Portugal's Secretary of State for the Treasury Alexandra Reis, at the heart of a controversy over her severance pay from the management of the public airline TAP, has resigned at the request of the Minister of Finance, the government announced.
"I asked Alexandre Reis to present his request for resignation", which was "promptly accepted" in order to "preserve political authority" in "a particularly sensitive moment for millions of Portuguese", indicated a press release from the Ministry of Finance overnight from Tuesday to Wednesday.
The controversy has continued to swell in recent days after the revelations of the daily Correio da Manha on the amount of the severance pay of 500,000 euros from which Alexandra Reis benefited, two years before the end of her contract, after having left the board of directors of TAP Air Portugal in February.
A few months later, she was appointed head of NAV, a public company responsible for air traffic control, before joining the government in early December as Secretary of State at the Ministry of Finance.
The President of the Republic Marcelo Rebelo de Sousa as well as the opposition parties demanded that the government clarify the conditions for the departure from TAP of the Secretary of State, which is the subject of a restructuring that has led to staff reductions and wage cuts for many employees.
“If it is not a dismissal, but a voluntary departure, there is not necessarily a need for compensation,” the Portuguese head of state argued on Monday.
Alexandra Reis had rejected any illegality claiming to have left the company "at the request of TAP". But the Portuguese carrier announced in a statement in February that Ms.
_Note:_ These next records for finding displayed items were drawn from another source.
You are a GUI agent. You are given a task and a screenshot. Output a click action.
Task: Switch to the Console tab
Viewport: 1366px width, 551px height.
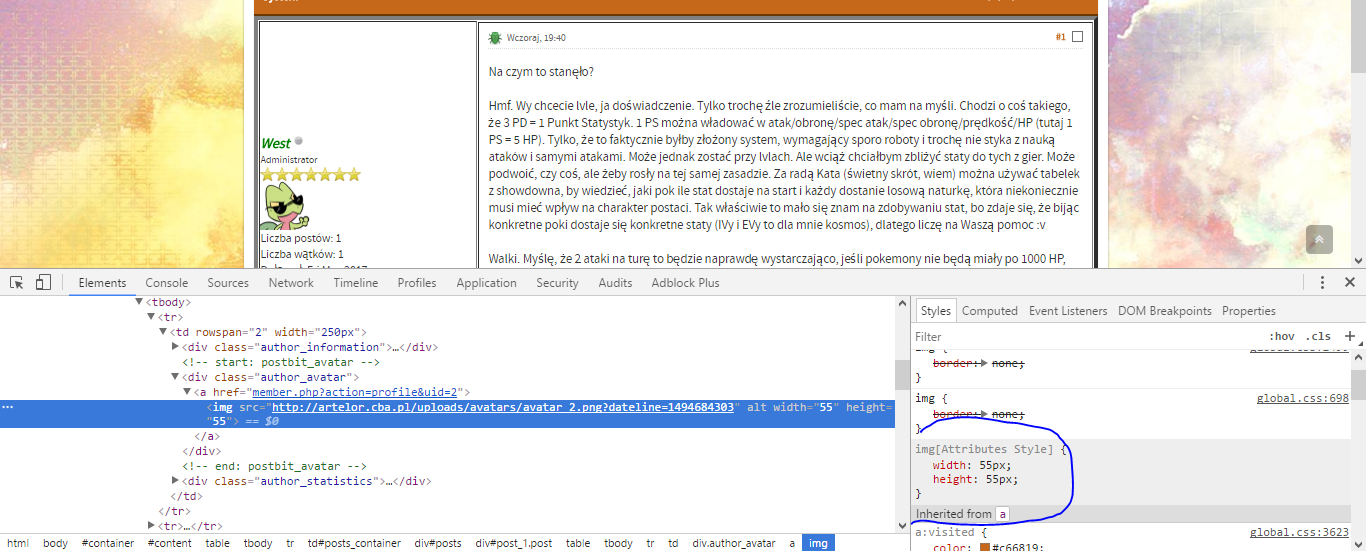[166, 283]
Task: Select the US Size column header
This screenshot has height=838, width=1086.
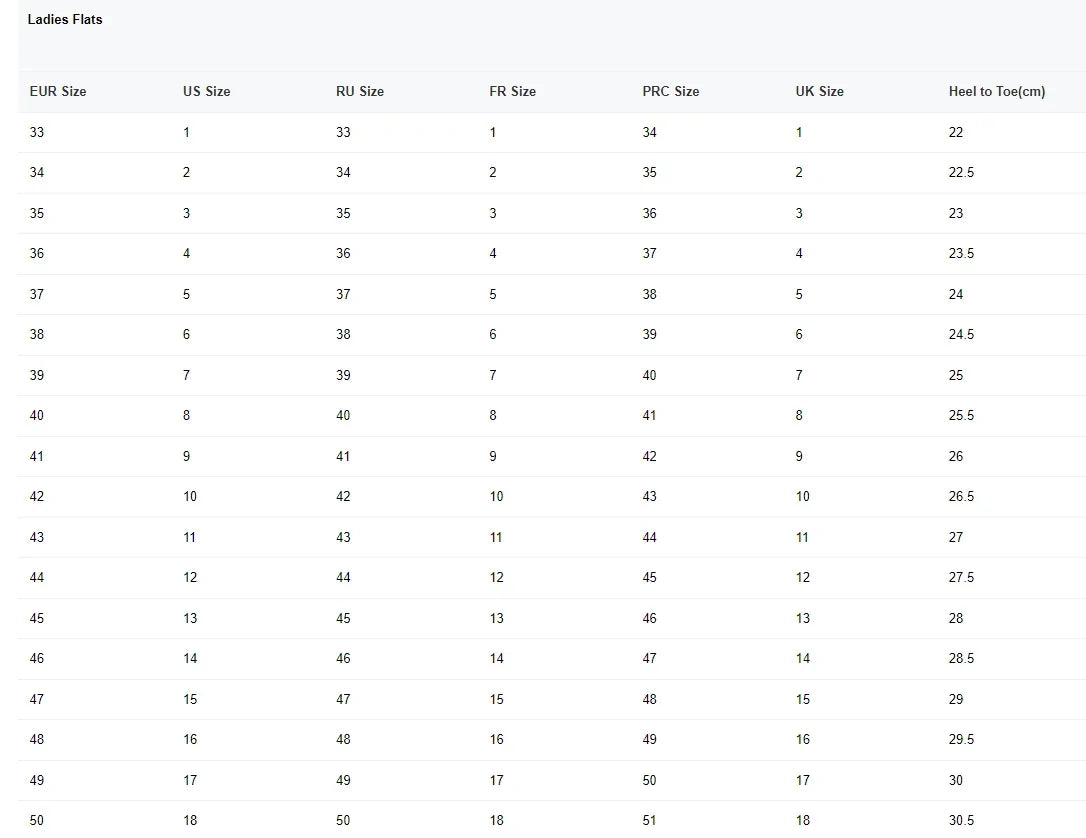Action: (x=206, y=91)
Reis had tendered her resignation.
It is not just a “question of legality”, it is “politically not acceptable”, had estimated Mariana Mortagua, deputy of the Left Bloc (extreme left).
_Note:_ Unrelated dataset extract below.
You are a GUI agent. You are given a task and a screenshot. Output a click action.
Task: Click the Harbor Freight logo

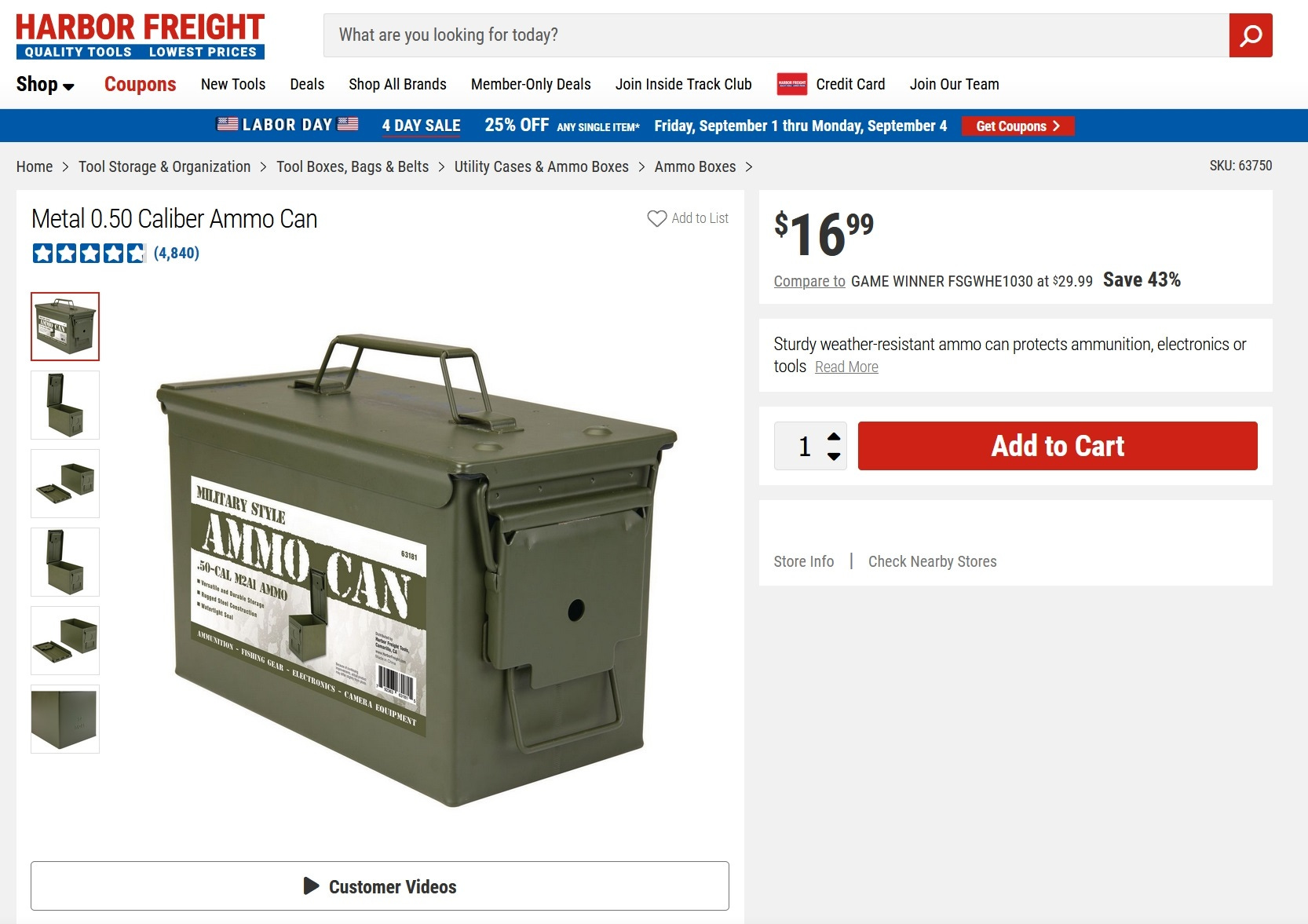(141, 36)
At the request of the government, TAP clarified on Tuesday that the decision to negotiate the departure of Ms. Reis came from the management of the carrier.
The Portuguese airline group, whose difficulties have increased with the Covid-19 pandemic, was urgently completely renationalised in 2020, in exchange for the application of a restructuring plan imposed by Brussels amounting to 3.2 billion euros ($4.6 billion).